PROBLEM STATEMENT = Scan the data below for lines holding the word "computer", and copy each line found.

TASK MATERIAL =
───
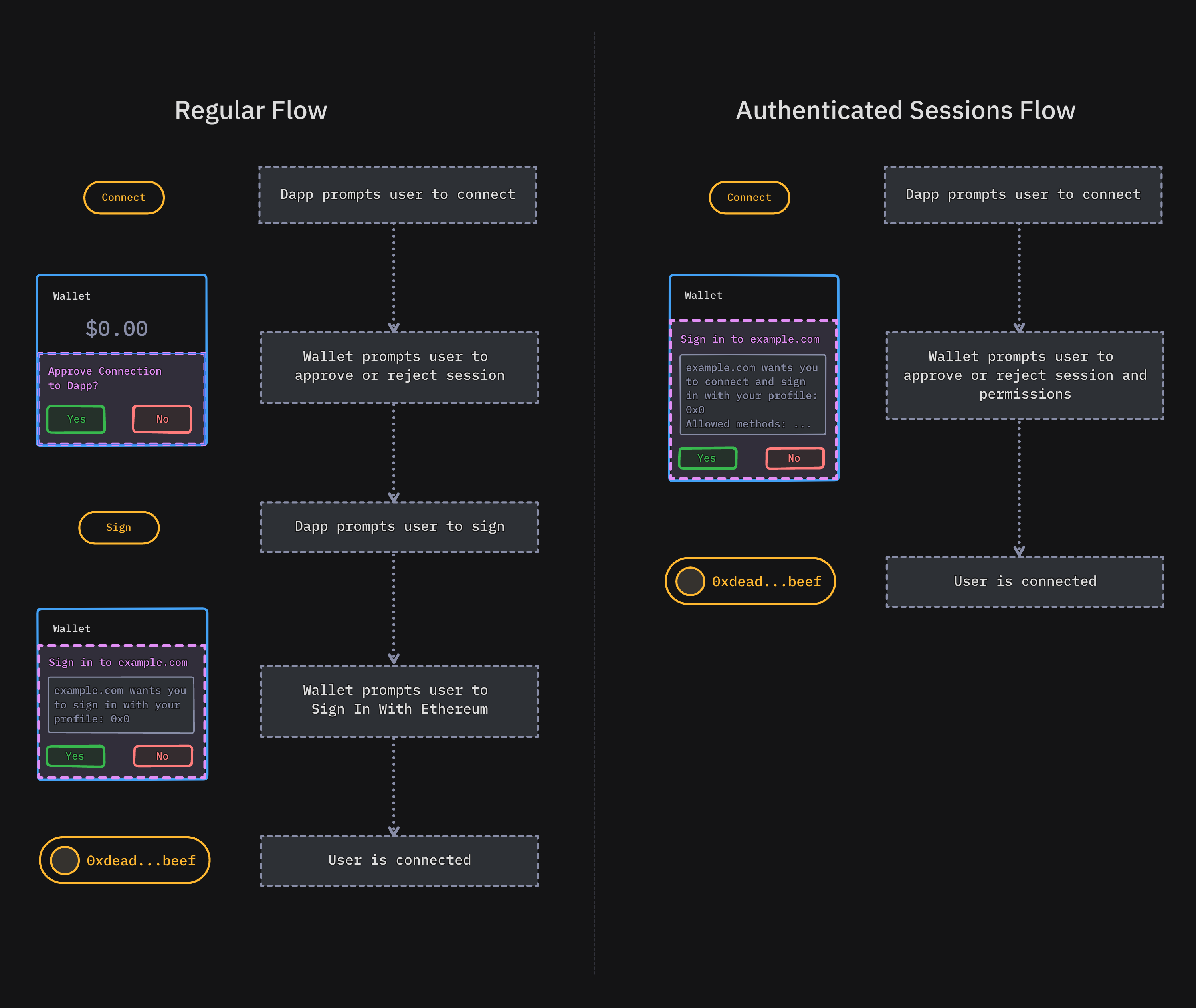Click the Wallet prompts user to Sign In With Ethereum box
This screenshot has height=1008, width=1196.
398,700
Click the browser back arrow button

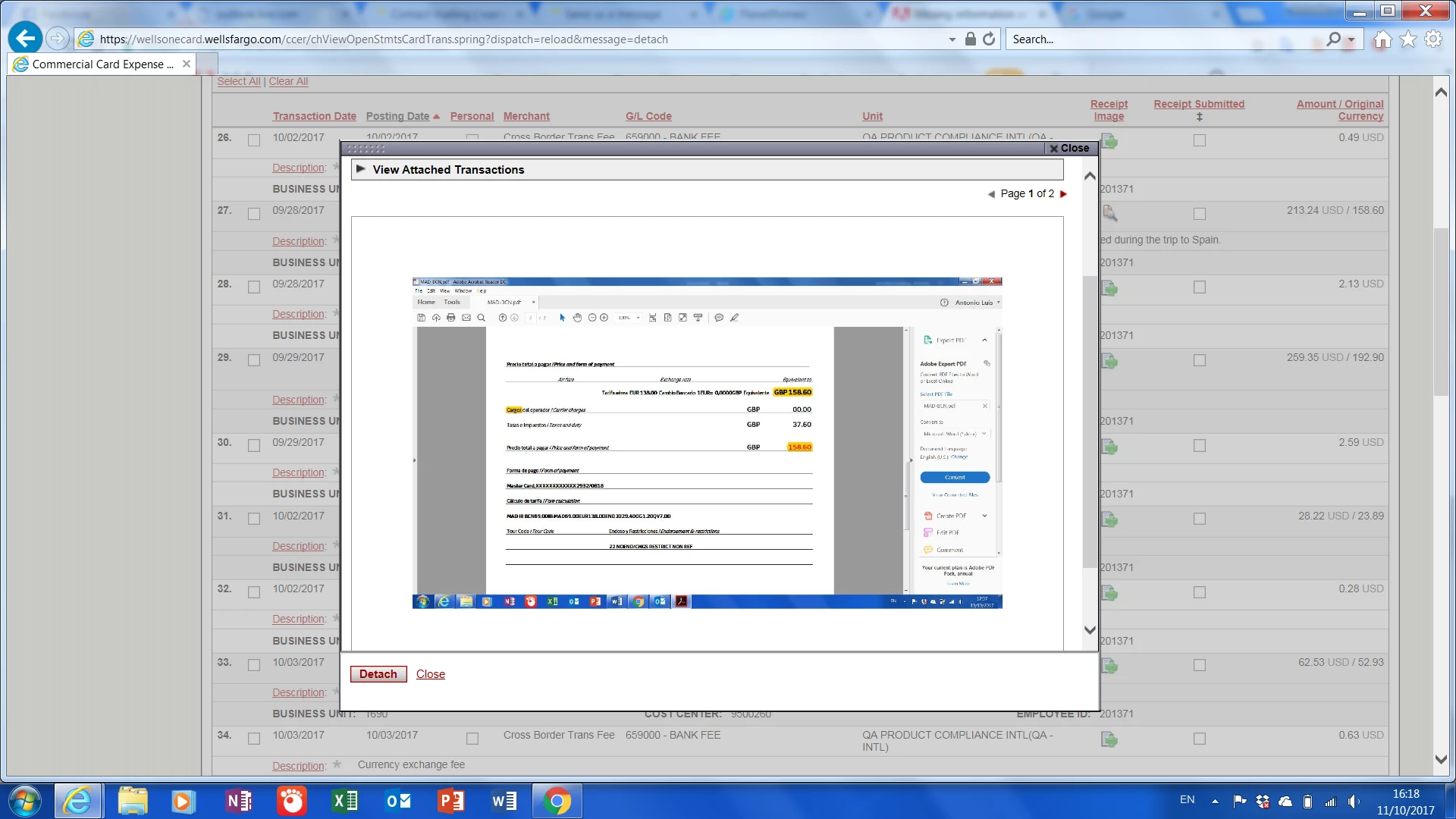(x=25, y=39)
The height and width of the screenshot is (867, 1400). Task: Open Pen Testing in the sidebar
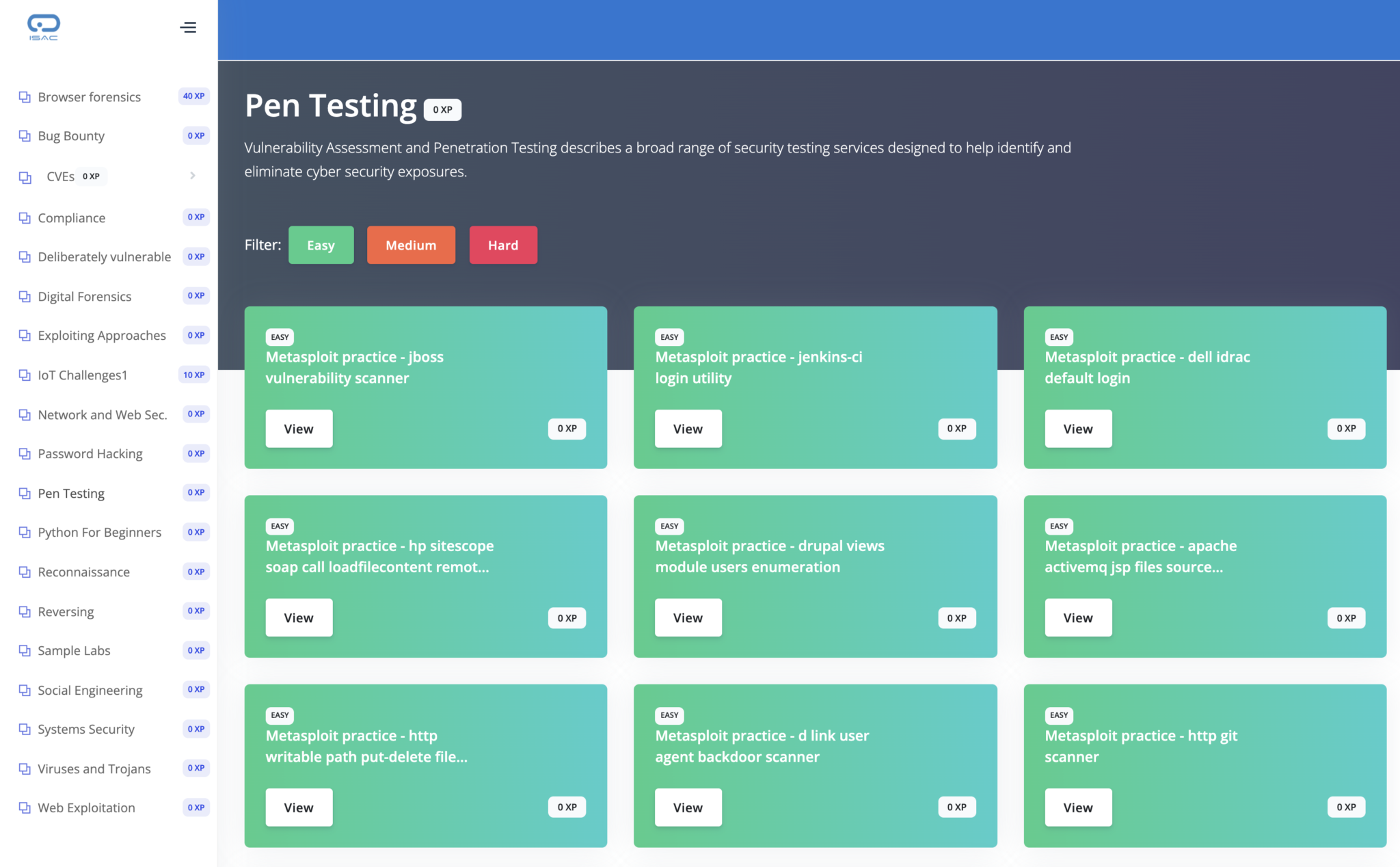click(x=71, y=494)
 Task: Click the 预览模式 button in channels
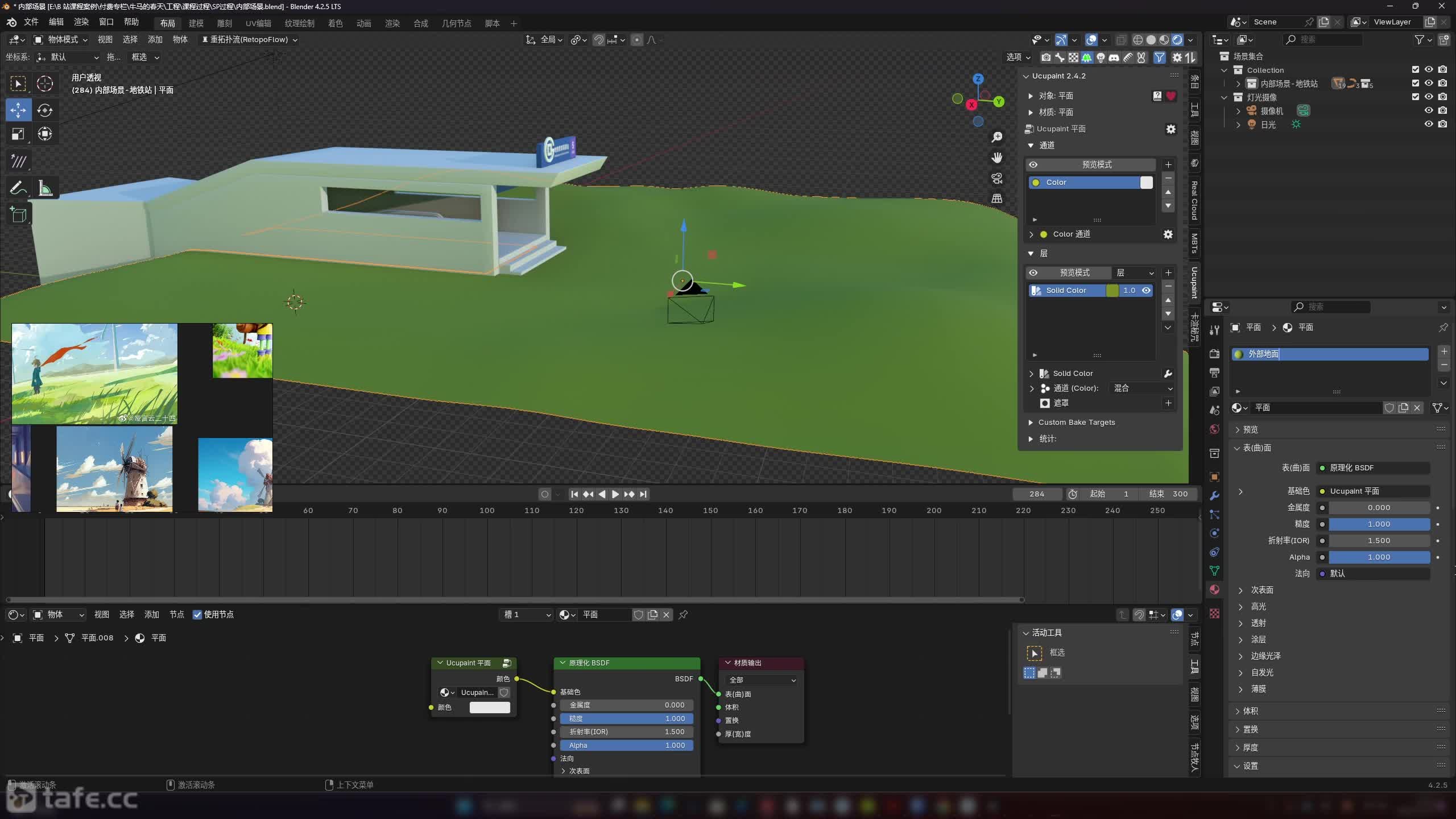(1096, 164)
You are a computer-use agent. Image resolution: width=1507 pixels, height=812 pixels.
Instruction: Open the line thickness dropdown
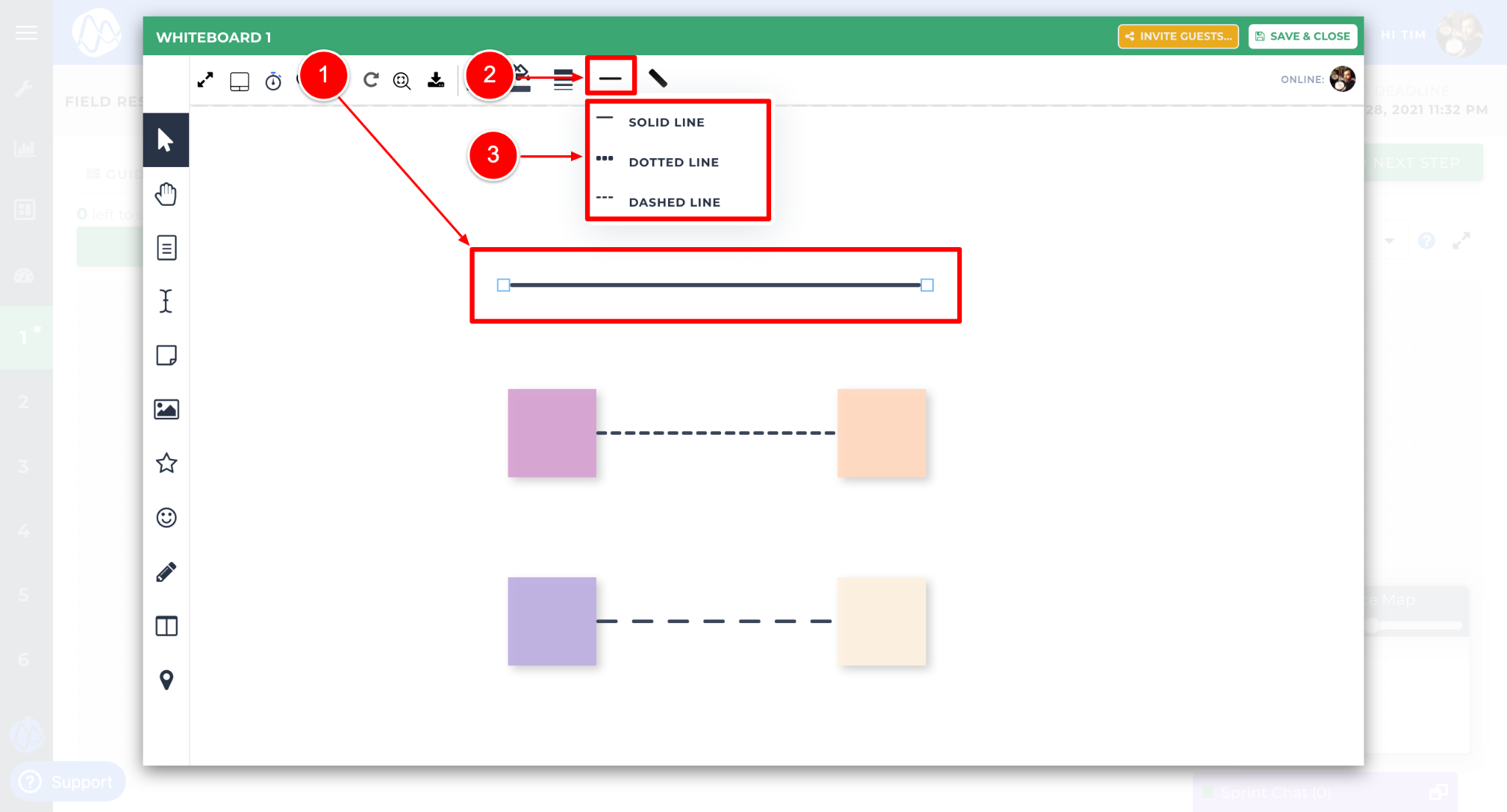[x=563, y=79]
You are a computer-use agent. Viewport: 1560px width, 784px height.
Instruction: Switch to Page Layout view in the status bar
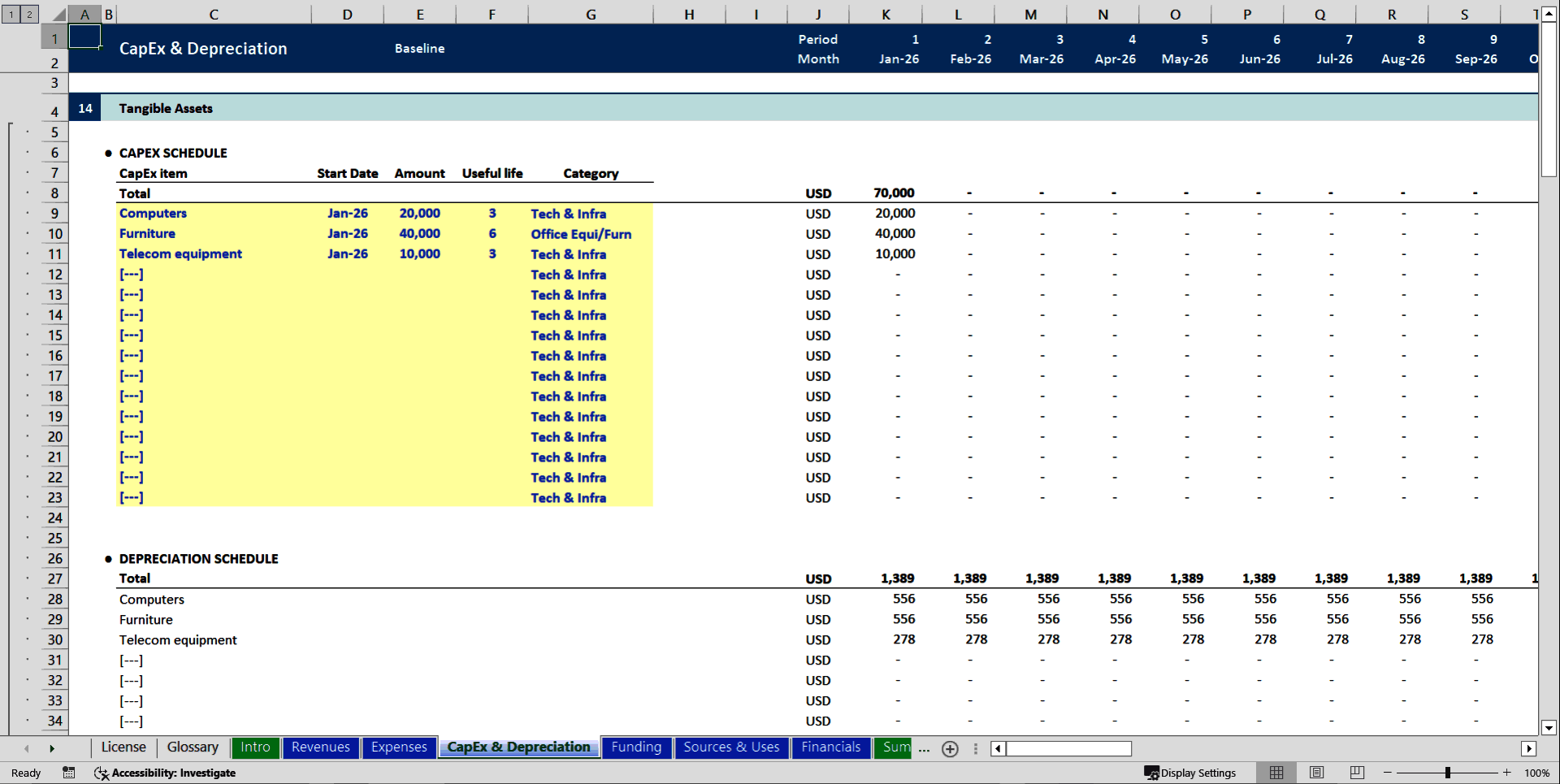(x=1315, y=773)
───
RESULT OF THIS TASK =
You are a computer-use agent. Image resolution: width=1507 pixels, height=812 pixels.
You are a computer-use agent. Viewport: 1560px width, 784px height.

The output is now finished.